Rewrite the lines from the one containing "Viewport: 1193px width, 638px height." through the one containing "Action: click(633, 369)", inclusive, putting "Isle of Man" in place of "Isle of Wight" and changing nothing else.

********

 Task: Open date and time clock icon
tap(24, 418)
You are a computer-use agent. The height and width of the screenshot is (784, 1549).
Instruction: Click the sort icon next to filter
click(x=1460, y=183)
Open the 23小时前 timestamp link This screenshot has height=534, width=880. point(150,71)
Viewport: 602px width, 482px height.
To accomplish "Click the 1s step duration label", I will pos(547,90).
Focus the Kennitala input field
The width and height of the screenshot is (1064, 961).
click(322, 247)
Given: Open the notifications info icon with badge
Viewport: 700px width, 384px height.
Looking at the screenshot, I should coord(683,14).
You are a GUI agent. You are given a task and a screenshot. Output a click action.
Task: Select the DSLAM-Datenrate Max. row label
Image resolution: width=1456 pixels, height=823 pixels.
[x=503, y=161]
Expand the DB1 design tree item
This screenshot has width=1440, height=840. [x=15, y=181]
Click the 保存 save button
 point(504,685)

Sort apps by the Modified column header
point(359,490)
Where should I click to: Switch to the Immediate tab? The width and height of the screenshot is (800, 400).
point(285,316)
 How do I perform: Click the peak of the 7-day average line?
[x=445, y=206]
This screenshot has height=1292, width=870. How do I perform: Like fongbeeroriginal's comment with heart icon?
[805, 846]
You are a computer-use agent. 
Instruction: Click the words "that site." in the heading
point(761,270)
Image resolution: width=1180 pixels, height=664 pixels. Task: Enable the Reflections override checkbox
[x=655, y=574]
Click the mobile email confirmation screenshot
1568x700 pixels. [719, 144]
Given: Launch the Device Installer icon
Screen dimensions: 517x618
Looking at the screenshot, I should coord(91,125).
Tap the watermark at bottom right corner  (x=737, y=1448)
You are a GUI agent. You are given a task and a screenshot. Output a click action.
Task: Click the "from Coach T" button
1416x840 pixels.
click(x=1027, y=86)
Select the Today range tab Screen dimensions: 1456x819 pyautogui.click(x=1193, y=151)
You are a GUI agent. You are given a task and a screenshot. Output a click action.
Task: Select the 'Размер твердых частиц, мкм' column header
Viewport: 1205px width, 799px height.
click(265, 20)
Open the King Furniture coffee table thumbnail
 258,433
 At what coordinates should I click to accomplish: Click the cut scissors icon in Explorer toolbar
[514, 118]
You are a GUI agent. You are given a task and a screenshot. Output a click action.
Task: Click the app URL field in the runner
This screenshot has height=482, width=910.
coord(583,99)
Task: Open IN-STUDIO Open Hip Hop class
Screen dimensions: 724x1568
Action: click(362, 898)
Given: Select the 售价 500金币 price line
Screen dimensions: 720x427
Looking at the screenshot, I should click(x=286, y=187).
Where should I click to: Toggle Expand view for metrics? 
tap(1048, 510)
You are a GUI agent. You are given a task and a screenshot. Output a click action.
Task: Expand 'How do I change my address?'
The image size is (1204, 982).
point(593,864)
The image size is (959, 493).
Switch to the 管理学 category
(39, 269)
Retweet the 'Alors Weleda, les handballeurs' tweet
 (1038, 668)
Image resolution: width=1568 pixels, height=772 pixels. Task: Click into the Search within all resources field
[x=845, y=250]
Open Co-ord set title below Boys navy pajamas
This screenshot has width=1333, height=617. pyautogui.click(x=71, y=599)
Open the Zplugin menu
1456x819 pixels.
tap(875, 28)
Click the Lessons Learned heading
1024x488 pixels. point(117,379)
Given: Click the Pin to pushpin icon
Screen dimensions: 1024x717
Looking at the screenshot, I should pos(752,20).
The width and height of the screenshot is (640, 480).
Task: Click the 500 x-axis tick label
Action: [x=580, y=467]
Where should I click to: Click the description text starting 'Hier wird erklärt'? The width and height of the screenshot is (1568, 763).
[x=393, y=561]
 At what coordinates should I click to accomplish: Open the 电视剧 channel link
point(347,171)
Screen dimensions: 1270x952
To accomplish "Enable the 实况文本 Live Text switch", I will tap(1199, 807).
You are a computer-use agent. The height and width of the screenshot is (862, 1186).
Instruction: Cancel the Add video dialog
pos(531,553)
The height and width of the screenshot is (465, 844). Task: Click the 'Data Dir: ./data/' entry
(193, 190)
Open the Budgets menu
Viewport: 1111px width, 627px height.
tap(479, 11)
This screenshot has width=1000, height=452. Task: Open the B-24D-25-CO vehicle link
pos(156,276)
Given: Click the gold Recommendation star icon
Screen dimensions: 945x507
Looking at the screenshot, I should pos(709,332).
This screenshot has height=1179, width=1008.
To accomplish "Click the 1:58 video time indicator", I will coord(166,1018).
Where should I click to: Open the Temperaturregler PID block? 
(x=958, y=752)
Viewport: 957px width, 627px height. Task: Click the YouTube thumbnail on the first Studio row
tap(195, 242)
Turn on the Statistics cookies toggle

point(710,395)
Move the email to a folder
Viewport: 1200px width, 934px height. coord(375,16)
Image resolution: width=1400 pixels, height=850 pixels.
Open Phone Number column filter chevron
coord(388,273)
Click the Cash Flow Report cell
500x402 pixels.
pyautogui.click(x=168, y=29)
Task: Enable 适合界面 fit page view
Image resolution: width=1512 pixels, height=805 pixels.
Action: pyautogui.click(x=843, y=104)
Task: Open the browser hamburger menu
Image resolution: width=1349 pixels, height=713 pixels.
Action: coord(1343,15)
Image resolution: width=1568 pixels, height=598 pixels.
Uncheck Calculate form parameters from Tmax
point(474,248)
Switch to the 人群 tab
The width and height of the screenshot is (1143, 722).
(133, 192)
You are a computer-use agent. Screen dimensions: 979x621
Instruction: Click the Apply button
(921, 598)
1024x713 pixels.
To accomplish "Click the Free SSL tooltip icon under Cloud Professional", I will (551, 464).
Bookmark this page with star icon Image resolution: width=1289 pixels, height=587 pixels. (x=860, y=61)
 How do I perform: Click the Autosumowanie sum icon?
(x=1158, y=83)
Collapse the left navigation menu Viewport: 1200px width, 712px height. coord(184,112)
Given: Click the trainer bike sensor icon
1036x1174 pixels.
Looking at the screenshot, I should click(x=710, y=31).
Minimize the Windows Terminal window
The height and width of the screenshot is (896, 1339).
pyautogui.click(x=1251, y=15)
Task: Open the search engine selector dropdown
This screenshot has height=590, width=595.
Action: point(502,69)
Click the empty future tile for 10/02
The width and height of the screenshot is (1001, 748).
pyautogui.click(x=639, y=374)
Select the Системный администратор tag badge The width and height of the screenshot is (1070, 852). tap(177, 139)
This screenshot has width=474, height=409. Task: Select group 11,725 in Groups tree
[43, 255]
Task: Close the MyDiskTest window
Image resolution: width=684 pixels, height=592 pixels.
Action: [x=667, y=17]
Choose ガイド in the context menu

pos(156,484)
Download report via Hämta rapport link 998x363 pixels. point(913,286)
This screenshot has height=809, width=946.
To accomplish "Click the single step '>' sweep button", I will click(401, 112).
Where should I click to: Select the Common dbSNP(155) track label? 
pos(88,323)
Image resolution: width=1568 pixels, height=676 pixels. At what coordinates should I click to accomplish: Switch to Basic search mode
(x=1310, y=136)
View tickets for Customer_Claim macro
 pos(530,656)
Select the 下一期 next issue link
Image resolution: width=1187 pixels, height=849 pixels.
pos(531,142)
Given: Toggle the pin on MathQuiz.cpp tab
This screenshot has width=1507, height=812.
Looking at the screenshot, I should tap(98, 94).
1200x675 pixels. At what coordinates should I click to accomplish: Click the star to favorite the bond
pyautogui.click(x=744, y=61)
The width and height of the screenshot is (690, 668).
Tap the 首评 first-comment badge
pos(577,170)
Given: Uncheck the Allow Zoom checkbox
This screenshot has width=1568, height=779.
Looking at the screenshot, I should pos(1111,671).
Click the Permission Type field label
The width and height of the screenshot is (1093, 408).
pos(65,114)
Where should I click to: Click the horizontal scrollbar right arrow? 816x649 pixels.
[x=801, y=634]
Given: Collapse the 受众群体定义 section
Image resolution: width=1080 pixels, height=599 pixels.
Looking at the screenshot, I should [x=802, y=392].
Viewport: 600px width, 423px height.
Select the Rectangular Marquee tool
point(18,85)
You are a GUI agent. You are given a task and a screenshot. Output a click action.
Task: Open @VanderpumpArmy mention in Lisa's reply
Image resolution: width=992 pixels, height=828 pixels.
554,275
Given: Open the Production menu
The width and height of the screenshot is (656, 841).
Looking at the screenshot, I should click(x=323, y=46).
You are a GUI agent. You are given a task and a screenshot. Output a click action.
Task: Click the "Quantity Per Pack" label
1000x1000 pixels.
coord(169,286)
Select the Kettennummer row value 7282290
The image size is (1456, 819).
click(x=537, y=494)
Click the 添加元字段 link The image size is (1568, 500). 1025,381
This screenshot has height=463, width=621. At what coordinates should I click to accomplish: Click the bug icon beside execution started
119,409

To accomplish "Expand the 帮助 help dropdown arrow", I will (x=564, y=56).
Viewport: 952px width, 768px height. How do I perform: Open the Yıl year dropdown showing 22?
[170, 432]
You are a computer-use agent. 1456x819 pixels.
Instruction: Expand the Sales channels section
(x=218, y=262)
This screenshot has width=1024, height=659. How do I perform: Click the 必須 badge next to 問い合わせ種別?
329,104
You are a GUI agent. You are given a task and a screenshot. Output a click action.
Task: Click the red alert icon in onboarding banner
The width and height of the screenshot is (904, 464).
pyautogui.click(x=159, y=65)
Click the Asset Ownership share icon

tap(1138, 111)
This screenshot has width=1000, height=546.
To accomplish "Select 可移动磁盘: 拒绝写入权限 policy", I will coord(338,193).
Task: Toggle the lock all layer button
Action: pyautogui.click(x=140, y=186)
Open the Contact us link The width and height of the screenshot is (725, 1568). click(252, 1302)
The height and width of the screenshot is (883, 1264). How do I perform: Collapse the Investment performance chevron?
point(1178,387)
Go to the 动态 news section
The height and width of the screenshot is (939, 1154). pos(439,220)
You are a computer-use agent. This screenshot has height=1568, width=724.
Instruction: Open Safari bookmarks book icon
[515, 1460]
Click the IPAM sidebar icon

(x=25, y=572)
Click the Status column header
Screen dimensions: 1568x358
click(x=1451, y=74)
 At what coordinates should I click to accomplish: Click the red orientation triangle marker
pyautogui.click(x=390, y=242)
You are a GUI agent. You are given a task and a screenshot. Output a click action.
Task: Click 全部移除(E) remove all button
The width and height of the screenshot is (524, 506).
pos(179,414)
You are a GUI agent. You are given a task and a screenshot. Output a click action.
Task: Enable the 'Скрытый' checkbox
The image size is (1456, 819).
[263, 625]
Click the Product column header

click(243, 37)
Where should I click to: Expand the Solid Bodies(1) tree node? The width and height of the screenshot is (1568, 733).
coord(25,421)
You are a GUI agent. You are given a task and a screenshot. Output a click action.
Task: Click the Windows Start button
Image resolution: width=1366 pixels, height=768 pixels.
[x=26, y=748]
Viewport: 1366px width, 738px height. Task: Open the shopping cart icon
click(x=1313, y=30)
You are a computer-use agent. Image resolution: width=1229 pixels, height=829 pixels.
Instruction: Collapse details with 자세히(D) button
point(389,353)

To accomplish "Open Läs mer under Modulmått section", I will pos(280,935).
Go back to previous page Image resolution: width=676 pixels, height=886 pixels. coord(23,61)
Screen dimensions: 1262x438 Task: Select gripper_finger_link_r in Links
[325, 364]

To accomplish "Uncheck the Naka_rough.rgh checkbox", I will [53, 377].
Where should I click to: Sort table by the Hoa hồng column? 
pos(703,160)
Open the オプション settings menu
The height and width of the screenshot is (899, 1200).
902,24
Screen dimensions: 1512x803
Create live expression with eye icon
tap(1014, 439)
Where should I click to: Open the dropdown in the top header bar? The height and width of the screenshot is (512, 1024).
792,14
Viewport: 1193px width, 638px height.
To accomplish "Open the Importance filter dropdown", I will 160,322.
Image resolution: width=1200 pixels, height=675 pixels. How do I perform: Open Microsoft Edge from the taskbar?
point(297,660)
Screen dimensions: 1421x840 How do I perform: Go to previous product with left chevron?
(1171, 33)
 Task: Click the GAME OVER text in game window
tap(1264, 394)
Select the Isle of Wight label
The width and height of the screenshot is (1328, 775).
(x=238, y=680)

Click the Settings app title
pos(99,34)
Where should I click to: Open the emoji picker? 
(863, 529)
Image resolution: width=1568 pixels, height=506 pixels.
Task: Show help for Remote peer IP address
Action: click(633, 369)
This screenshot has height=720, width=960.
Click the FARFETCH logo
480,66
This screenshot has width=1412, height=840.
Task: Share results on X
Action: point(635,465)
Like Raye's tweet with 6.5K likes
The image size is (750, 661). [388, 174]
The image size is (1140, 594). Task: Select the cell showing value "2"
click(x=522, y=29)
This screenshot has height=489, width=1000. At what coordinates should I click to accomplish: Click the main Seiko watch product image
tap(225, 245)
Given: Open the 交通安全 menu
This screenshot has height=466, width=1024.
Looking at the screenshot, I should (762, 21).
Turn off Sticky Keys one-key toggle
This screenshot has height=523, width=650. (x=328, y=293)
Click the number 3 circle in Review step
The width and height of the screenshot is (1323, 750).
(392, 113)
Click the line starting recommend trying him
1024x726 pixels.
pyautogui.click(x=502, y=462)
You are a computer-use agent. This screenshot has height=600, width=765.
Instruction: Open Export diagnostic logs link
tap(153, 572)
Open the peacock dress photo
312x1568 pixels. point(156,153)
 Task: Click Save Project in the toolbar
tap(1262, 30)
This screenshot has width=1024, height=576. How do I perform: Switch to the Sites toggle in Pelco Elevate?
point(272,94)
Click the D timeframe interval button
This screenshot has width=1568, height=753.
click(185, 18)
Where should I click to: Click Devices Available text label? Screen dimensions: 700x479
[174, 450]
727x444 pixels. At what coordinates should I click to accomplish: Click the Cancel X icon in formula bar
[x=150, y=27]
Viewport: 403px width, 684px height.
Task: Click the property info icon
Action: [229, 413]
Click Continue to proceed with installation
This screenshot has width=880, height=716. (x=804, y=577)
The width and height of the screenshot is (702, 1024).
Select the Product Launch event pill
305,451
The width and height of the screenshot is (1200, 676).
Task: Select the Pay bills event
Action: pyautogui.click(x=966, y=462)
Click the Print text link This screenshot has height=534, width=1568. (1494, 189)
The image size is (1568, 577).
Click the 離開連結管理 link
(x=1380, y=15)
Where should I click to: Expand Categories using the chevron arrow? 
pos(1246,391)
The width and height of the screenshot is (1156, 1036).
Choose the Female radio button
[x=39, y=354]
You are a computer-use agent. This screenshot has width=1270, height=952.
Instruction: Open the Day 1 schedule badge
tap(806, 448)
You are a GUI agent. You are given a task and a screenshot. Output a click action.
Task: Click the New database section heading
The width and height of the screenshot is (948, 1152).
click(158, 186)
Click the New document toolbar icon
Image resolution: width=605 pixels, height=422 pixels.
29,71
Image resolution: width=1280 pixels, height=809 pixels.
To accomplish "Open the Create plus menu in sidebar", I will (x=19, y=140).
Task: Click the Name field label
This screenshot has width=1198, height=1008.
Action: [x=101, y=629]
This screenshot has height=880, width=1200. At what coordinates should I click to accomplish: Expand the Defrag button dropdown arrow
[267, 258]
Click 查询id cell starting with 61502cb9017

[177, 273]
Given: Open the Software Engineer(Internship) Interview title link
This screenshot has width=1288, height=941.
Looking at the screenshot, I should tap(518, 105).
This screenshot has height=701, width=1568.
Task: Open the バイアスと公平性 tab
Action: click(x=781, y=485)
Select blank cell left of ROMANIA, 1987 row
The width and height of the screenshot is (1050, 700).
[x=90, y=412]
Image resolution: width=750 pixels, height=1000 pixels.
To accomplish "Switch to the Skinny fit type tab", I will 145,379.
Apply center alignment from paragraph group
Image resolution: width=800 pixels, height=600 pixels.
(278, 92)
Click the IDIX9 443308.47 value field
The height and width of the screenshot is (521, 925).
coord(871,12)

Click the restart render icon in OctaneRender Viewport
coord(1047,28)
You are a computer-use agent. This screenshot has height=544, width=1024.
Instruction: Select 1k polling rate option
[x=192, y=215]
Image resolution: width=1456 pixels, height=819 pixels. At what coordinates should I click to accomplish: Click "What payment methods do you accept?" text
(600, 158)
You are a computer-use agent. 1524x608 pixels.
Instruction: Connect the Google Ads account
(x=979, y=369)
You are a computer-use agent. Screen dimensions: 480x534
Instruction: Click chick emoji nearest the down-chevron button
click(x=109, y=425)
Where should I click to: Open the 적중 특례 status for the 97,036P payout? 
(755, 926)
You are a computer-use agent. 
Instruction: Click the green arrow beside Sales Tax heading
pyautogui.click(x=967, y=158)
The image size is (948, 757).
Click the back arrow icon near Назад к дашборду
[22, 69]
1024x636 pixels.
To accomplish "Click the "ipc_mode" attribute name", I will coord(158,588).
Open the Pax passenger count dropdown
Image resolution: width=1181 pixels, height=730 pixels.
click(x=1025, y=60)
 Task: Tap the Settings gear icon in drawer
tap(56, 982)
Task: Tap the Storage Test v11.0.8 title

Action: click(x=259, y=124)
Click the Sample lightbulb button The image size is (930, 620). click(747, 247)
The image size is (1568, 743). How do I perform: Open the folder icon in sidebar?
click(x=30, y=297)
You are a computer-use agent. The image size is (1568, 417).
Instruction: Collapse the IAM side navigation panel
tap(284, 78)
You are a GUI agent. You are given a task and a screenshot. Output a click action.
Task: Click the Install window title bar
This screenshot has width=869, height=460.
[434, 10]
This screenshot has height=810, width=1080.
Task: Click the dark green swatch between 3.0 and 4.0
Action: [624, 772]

********

- [ANSWER TO THE PROBLEM]
Viewport: 1193px width, 638px height.
To accomplish "Open the Importance filter dropdown", I will 160,322.
Image resolution: width=1200 pixels, height=675 pixels. How do I perform: Open Microsoft Edge from the taskbar?
point(297,660)
Screen dimensions: 1421x840 How do I perform: Go to previous product with left chevron?
(1171, 33)
 Task: Click the GAME OVER text in game window
tap(1264, 394)
Select the Isle of Man label
The width and height of the screenshot is (1328, 775).
(x=238, y=680)

Click the Settings app title
pos(99,34)
Where should I click to: Open the emoji picker? 
(863, 529)
Image resolution: width=1568 pixels, height=506 pixels.
Task: Show help for Remote peer IP address
Action: click(633, 369)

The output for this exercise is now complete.